Foci Analyses of p-ATM and γH2AX Revealed Efficient Damage Induction and DNA Repair in iPSCs and Neonatal, and Adult Stromal Cells

In order to detect the direct DNA damage response, the so-called foci analysis was performed. ATM belonging to the superfamily of phosphatidylinositol 3-kinase-related kinases and γH2AX (H2A histone family, member X) are prominent sensors for damage repair. Both phosphorylated proteins can be detected at the DNA location of active damage repair building fluorescent foci [41]. Immunocytochemical staining revealed that the number of γH2AX and p-ATM foci per cell was strongly upregulated upon irradiation in iPSCs, neonatal USSCs, and adult BM MSC (Fig. 3A–3D; supplemental online Fig. 3A–3C).

Figure 3.

Repair of double-strand breaks in irradiated iPSCs, neonatal stromal cells, and adult BM MSCs. (A–C): Representative micrographs for phosphorylated ATM and γH2AX foci in iPSCs (A), neonatal stromal cells (B), and adult BM MSCs (C) irradiated with 1 Gy and fixed after 1, 6, and 24 hours of treatment. (D): Quantification of single foci representing the mean amount of foci per cell with SD. Two-tailed paired t tests were conducted to test significance. Abbreviations: BM MSC, bone marrow multipotent stromal cell; h, hour(s); iPSC or IPSC, induced pluripotent stem cell; USSC, unrestricted somatic stromal cell.

Radiation

Compared with the untreated control, in which single fluorescent foci were rarely detectable, accounting for basal endogenous DNA damage, treatment with 1 Gy lead to the appearance of 29 ± 6 γH2AX foci per cell (n = 46) 1 hour after irradiation of neonatal stromal cells (Fig. 3B, 3D) versus 23 ± 8 (n = 85) in iPSC (Fig. 3A, 3D). A significant p value of 0.0051 (∗∗) was determined for USSCs versus iPSCs 1 hour after treatment. BM MSCs had 26± 8 γH2AX foci per cell (n = 51) 1 hour after treatment without significant differences to USSCs or iPSCs (Fig. 3C, 3D). At 6 hours after irradiation, most of the cells already had a much lower amount of actively repaired DNA locations (USSCs, 9 ± 5 γH2AX foci per cell; n = 28 versus iPSC, 7±7 γH2AX foci per cell; n = 104 versus BM MSCs, 8 ±7 γH2AX foci per cell; n = 58), which was not significantly different between all three cell types. After 24 hours, nearly all cells fully repaired all DNA double-strand breaks (USSCs, 2 ± 3 γH2AX foci per cell; n = 40 versus iPSCs, 1 ± 1 γH2AX foci per cell; n = 45 versus BM MSCs, 1 ± 2 γH2AX foci per cell; n = 58), confirming a successful and effective DNA damage repair finished after 24 hours. Irradiation with 3 and 5 Gy was performed as well after 1 hour (data not shown), revealing a dose-dependent increase of foci, but these foci were hardly countable accurately because of strong overlapping of single foci.

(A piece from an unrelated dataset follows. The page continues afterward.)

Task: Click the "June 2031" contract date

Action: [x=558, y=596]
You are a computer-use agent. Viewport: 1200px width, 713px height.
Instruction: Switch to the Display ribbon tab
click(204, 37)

For p-ATM, similar amounts of foci were observed in all cell types tested: USSC, 1 Gy 1 hour 27 ± 5 (n = 36); 1 Gy 6 hours 6 ± 5 (n = 32); 1 Gy 24 hours 2 ±4 (n = 61) and BM MSCs, 1 Gy 1 hour 26 ±7 (n = 47); 1 Gy 6 hours 7 ± 6 (n = 51); 1 Gy 24 hours 1 ± 3 (n = 53), revealing similar amounts of foci without any significant differences. After radiation of iPSCs (Fig. 3A, 3D), fewer foci were counted as compared with USSCs (Fig. 3B, 3D): 1 Gy 1 hour 22 ± 5 (n = 73); 1 Gy 6 hours 6 ± 5 (n = 69); 1 Gy 24 hours 1 ± 1 (n = 41). However, the only significant difference of p-ATM foci was observed for USSCs versus iPSCs 24 hours after treatment with a p value of .0017 (∗∗).

MNU Treatment

In general, an increase of foci was observed after treatment in iPSCs and both stromal cell types in individual cells (supplemental online Fig. 4). However, the number of foci was much more heterogeneous as compared with cells treated with irradiation. Not all cells revealed clear foci, but some of them also showed a strong pan staining. Therefore, a sophisticated quantification of foci was not applicable here. The unequal distribution of foci between single cells and the presence of pan-stained cells indicate that MNU-induced damage might vary in a cell cycle-dependent manner. Independent of the time after MNU treatment cells without foci, a high number of foci and pan-stained cells were found (supplemental online Fig. 4A; 1 mM MNU 1 hour iPSCs) in all cell types tested, making an accurate calculation of the repair of alkylation damage impossible.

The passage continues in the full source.